Cassazione penale Sez. VI sentenza n. 3090 del 9 dicembre 1999

(2 massime)

(massima n. 1)

In caso di regressione del procedimento, il termine «finale» del doppio del termine di fase, in base al combinato disposto degli artt. 303, secondo comma, e 304, sesto comma, c.p.p., decorre dal primo termine iniziale della fase in cui il procedimento è regredito, computato anche il periodo di custodia cautelare decorso nelle fasi o gradi successivi prima del provvedimento che ha disposto la regressione. Tale regola discende dalla interpretazione, costituzionalmente imposta, indicata dalla Corte costituzionale con la sentenza n. 292 del 1998, con la quale si è osservato che la previsione dell'art. 304, sesto comma, c.p.p. individua il limite «estremo» di durata della custodia cautelare, superato il quale il permanere dello stato coercitivo si presuppone essere «sproporzionato» (in base al principio di cui all'art. 275, secondo comma, c.p.p.), in quanto eccedente gli stessi limiti di tollerabilità del sistema.
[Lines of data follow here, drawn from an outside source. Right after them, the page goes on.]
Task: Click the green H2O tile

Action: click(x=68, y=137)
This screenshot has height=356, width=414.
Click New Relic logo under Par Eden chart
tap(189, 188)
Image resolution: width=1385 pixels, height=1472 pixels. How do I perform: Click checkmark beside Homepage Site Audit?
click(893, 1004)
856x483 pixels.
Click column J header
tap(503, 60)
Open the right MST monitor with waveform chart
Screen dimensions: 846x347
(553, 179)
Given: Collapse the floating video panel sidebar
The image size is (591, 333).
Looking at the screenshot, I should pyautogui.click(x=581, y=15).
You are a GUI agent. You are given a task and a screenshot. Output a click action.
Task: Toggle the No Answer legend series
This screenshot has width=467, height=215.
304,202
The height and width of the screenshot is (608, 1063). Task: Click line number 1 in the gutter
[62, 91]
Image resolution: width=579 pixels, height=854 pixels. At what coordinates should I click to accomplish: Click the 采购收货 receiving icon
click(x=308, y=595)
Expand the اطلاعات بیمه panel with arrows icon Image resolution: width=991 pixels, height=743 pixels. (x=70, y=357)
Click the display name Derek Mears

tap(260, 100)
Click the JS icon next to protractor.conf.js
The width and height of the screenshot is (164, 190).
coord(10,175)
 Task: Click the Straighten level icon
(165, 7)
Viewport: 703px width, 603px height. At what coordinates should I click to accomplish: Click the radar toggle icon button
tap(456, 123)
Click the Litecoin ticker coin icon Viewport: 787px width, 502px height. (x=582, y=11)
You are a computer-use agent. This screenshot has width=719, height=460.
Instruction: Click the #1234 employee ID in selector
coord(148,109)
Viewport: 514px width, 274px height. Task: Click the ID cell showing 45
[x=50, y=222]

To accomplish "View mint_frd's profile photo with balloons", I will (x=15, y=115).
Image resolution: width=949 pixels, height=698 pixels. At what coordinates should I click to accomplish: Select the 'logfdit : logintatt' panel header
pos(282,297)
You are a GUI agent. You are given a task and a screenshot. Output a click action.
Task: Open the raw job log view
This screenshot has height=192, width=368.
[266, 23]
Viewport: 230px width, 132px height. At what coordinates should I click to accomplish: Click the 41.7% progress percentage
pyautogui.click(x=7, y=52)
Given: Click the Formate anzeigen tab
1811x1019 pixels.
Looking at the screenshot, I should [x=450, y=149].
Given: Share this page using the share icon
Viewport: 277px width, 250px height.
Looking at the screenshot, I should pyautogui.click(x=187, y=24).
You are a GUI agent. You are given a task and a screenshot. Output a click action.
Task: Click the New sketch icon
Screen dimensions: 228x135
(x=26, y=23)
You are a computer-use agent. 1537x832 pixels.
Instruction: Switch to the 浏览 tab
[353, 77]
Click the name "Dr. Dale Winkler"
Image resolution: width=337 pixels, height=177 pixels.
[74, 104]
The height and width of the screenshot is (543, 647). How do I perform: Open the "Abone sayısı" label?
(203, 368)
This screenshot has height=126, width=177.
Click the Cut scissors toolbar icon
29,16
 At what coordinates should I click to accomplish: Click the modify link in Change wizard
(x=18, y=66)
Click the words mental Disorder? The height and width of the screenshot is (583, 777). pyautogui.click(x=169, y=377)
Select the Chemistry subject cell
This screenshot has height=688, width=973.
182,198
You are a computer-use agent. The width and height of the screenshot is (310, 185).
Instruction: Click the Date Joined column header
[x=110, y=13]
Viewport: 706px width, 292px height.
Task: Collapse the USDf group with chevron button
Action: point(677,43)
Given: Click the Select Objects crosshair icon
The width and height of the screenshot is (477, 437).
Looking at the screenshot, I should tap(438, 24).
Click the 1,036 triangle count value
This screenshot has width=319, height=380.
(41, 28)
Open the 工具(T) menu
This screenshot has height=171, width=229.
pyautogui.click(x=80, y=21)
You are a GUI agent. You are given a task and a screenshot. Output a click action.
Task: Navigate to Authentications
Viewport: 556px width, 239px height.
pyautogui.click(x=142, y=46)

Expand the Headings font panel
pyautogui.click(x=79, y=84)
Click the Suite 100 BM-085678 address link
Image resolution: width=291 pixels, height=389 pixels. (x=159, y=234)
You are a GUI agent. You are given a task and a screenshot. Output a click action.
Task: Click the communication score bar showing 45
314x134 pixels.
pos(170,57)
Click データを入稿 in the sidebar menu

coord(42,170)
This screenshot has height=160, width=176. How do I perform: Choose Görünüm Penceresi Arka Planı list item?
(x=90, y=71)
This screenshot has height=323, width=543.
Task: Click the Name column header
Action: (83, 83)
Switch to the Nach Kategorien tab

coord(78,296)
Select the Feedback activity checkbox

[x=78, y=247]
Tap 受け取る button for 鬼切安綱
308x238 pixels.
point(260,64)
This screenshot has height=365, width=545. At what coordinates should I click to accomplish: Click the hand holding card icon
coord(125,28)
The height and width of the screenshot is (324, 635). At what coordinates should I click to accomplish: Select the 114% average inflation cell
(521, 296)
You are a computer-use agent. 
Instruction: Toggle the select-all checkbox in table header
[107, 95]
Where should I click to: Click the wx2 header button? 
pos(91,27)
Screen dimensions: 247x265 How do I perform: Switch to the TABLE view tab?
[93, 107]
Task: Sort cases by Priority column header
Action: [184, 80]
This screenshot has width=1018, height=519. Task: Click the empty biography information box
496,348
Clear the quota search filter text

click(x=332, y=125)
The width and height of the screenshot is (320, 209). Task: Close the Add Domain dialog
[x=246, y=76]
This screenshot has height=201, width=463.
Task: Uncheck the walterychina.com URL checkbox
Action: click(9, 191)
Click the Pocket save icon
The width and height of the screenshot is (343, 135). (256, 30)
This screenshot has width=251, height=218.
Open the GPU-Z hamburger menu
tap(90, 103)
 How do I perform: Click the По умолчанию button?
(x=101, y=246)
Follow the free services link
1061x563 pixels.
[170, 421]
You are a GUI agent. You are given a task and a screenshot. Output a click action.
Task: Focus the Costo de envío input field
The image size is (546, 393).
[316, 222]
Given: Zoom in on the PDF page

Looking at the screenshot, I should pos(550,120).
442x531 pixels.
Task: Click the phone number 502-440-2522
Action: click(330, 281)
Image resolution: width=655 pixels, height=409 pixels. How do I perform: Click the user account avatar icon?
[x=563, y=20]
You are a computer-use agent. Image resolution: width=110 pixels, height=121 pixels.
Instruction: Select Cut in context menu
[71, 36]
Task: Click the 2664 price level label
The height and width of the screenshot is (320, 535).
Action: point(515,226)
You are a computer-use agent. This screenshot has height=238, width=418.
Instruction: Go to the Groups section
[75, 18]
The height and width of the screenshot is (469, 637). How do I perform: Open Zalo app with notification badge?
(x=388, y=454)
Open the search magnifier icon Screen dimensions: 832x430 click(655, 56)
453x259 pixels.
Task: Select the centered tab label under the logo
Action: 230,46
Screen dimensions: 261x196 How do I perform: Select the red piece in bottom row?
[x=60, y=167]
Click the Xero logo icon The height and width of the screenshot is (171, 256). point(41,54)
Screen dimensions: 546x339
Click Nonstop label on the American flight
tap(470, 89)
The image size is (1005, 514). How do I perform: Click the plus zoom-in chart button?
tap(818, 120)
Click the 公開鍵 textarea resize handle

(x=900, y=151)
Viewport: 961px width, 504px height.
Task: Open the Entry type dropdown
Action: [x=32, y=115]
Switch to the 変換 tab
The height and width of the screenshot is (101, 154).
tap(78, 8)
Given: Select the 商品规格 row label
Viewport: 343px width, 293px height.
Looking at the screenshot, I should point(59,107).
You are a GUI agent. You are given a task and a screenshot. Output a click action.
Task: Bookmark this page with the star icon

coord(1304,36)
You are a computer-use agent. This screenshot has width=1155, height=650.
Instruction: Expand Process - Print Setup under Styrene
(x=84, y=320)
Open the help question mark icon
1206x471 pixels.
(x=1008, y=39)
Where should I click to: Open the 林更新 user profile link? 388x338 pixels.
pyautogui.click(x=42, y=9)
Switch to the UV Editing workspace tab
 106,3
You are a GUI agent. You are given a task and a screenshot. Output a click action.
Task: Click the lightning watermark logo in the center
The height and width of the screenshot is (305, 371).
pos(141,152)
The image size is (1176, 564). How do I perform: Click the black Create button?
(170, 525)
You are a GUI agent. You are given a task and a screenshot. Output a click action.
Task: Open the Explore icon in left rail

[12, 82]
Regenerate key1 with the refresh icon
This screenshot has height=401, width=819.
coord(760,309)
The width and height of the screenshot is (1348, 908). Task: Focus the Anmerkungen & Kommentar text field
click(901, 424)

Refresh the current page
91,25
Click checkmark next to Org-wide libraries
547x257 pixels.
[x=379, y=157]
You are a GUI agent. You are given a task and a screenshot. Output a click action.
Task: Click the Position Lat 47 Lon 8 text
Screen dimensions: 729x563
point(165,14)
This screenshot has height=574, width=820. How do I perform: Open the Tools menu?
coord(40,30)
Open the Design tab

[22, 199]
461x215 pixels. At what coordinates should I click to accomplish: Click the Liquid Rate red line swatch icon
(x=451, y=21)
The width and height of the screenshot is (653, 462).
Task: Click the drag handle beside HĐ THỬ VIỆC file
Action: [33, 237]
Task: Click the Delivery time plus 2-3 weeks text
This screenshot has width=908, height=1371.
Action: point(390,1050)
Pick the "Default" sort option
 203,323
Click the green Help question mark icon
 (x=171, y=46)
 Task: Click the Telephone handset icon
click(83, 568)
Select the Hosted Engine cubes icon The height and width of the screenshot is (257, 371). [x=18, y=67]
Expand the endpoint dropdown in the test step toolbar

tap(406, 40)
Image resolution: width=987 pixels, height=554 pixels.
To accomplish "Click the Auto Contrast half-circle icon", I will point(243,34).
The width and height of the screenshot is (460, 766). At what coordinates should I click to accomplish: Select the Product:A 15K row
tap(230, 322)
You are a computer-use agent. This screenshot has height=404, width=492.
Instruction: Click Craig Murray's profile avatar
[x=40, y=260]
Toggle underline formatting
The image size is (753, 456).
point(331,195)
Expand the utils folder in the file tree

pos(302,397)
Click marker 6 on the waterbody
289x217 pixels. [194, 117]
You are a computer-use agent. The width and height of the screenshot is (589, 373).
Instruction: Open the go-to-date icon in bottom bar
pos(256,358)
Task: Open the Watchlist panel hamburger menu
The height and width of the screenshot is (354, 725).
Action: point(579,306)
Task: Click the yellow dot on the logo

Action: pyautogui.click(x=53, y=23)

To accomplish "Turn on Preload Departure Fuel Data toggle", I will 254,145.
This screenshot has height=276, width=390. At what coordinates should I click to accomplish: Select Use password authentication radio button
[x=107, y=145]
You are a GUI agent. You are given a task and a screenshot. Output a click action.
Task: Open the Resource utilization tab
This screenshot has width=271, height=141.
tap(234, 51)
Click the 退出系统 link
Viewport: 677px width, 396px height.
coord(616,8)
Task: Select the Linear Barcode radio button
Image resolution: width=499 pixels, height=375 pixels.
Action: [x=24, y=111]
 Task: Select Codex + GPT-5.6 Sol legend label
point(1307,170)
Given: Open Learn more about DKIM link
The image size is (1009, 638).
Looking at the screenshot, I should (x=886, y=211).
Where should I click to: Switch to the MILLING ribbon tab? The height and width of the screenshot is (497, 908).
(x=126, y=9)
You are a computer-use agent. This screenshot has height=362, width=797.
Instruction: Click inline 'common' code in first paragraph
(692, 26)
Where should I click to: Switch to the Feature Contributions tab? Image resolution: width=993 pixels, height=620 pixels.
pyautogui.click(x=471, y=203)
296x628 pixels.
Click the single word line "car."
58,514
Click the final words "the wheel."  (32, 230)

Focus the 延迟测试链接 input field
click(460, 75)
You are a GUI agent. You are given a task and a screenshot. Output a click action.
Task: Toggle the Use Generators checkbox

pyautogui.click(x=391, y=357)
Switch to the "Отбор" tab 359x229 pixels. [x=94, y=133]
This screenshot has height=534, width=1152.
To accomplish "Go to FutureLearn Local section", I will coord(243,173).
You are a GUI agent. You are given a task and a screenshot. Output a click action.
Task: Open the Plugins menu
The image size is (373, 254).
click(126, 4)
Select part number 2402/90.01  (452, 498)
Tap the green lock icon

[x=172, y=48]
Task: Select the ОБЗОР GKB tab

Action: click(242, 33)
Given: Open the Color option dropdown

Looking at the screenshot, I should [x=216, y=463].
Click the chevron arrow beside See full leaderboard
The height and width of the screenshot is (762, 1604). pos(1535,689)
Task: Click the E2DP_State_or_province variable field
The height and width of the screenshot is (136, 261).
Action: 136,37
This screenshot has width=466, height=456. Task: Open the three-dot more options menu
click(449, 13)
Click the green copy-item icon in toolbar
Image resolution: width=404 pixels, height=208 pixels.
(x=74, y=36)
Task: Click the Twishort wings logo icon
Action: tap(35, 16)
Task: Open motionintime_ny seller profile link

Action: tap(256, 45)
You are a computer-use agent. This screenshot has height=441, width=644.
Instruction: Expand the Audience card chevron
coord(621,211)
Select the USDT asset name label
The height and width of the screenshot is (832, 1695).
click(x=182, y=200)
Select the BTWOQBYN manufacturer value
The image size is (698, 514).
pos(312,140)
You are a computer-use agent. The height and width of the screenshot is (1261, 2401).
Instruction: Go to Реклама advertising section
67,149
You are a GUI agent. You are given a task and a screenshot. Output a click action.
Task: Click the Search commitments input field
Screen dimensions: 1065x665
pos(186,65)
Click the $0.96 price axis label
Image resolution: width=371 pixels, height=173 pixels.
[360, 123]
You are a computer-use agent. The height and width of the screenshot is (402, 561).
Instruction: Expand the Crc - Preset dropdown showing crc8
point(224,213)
Fungendo pertanto da meccanismo di chiusura della disciplina dei termini, la disposizione in esame resta «autonoma» rispetto al corpo dell'articolo nel quale si trova inserita. Ne consegue che ritenere che il limite finale operi solo per i casi di sospensione equivarrebbe a tradire non soltanto la storia e la funzione dell'istituto, ma anche il dettato normativo, come si desume dall'avverbio «comunque» contenuto in detta disposizione, che sta a significare che quel limite deve essere riferito a tutti i fenomeni suscettibili di interferire con la disciplina dei termini di fase.

(massima n. 2)

In tema di termini massimi di custodia cautelare, qualora la sentenza di appello sia stata annullata con rinvio dalla Corte di cassazione, e, in base al principio devolutivo, la pena già determinata dal giudice di appello non possa comunque essere aggravata all'esito del giudizio di rinvio, il nuovo termine di fase, ex art. 303, primo comma, lett. c), c.p.p., non può essere ancorato alla maggiore pena inflitta con la sentenza di primo grado, ma a quella minore inflitta con la sentenza di appello. Infatti, tale sentenza, pur essendo stata annullata dalla Corte di cassazione, mantiene il suo valore di giudicato ai fini della determinazione massima della pena che in concreto potrà essere inflitta. (Fattispecie nella quale la sentenza di appello aveva ridotto la pena a dieci anni di reclusione rispetto ai dodici anni inflitti in primo grado, e, su ricorso dell'imputato, la Corte di cassazione aveva annullato con rinvio la sentenza impugnata ravvisando un difetto di motivazione circa il diniego di attenuanti generiche; in tale ipotesi, la Corte ha ritenuto che il nuovo termine di fase andasse ricavato dall'art. 303, primo comma, lett. c), n. 2, c.p.p. e non dal numero 3 della predetta disposizione).